Frequent events like thunderstorm winds and flash floods contribute moderate economic losses of $3.7 billion and $12.2 billion, respectively, while rarer events like wildfires and tropical storms still generate billions in damage due to their localized intensity. Interestingly, events like frost/freeze and excessive heat, while less prominent in overall losses, still have significant agricultural impacts.

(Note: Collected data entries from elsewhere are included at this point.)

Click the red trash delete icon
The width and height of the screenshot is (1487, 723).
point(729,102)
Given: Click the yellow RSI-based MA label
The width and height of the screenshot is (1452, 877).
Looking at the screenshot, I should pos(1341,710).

When harmonized with health data, tornadoes, floods, and hurricanes/typhoons emerge as high-priority threats, combining severe impacts on both population health and economic damage. Meanwhile, droughts and hail stand out for their agricultural toll, requiring distinct mitigation strategies. This combined analysis highlights the need to allocate resources based on both human and financial vulnerabilities, prioritizing preparation and response for these multifaceted weather events.

Conclusion

This analysis of severe weather events in the United States highlights the dual impact of these events on population health and the economy. Tornadoes, floods, and hurricanes/typhoons emerge as the most critical threats, combining high casualty rates with significant economic losses. Tornadoes are the leading cause of fatalities and injuries, while floods and hurricanes cause the greatest financial damage, primarily through property destruction. Droughts, although less frequent, have a disproportionate impact on agriculture, resulting in massive crop losses.

The findings emphasize the need for a targeted approach to disaster preparedness and resource allocation. Events like tornadoes and hurricanes demand robust response mechanisms to minimize casualties, while droughts and hail call for strategies to mitigate agricultural losses. By aligning public health efforts with economic resilience measures, municipalities and policymakers can better safeguard communities and reduce the long-term impacts of severe weather events. This comprehensive understanding of the impacts serves as a foundation for evidence-based planning and decision-making in addressing the challenges posed by severe weather.